“NO to ProSavana Campaign”: Mozambicans seek regional solidarity

UNAC, the Mozambique Union of Farmers, a member of La Via Campesina regionalises its “NO To ProSavana” campaign at the Southern Africa Development Community (SADC) People’s Summit in Bulawayo, Zimbabwe.
Via Campesina | 19 August 2014

“NO to ProSavana Campaign”: Mozambicans seek regional solidarity

(Bulawayo, Zimbabwe) UNAC, the Mozambique Union of Farmers, a member of La Via Campesina regionalises its “NO To ProSavana” campaign. The ProSavana, a mega agri-business project, is located in Mozambique and involves Brazil and Japan. The project, if developed, aims to turn 14.5 million hectares of agricultural land in the Nacala Corridor in Northern Mozambique, currently being used by small-scale farmers, into industrial monoculture agriculture driven by corporations for export production.

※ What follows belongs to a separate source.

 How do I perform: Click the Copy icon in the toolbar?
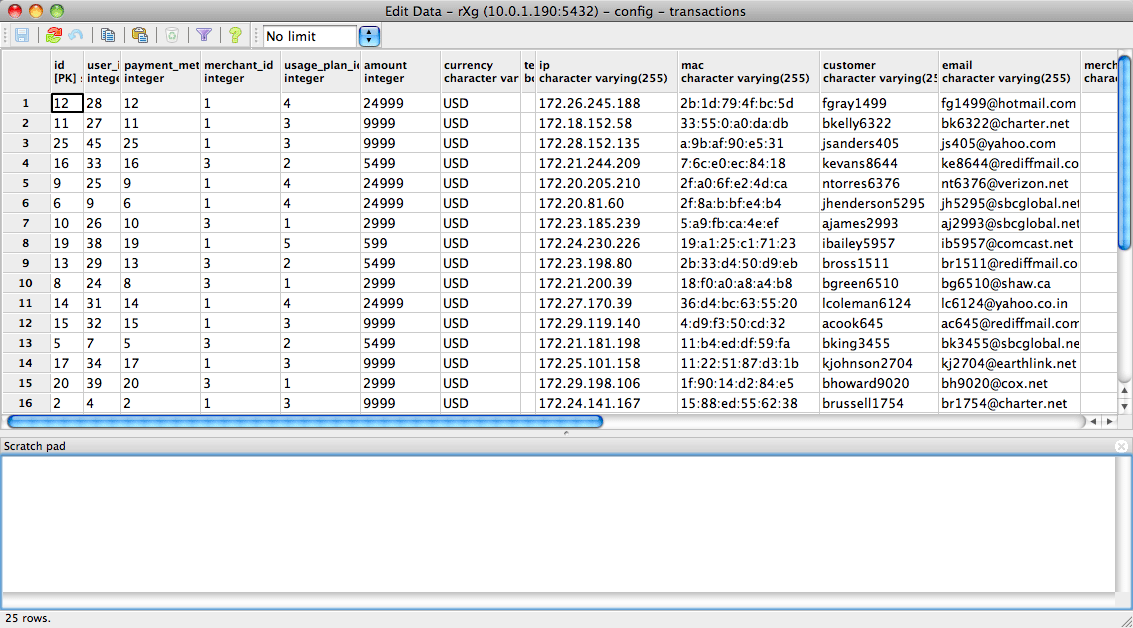[108, 36]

UNAC participated in the Southern Africa Development Community (SADC) People’s Summit in Bulawayo, Zimbabwe. It saw the regional gathering as an opportunity to promote and expand its campaign, and to seek and build support from other regional movements against the Prosavana project.

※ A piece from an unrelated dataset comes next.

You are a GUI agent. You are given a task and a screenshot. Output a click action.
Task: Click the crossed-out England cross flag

UNAC, during the agricultural and land policies plenary, shared experiences on the project and how some of its farmer members have been affected.

Many participants during the plenary discussions pointed out that the land-grabbing is a phenomenon affecting all Southern Africa. They went further to say that the struggle against ProSavana ‘is not only a national campaign, it is a regional one. We need support from Southern African and other international movements’. Such sentiments resonated with those of Agostinho Bento, UNAC advocacy officer who called for solidarity in campaigning against the program, which could affect the farmers’ livelihood. Agostinho Bento argued that despite denial by the Mozambican government, ProSavana ‘is not about development, it will destroy the local system of food productions and small-scale farmers’ livelihood. We don’t want a development that benefits a few, but rather an inclusive process’.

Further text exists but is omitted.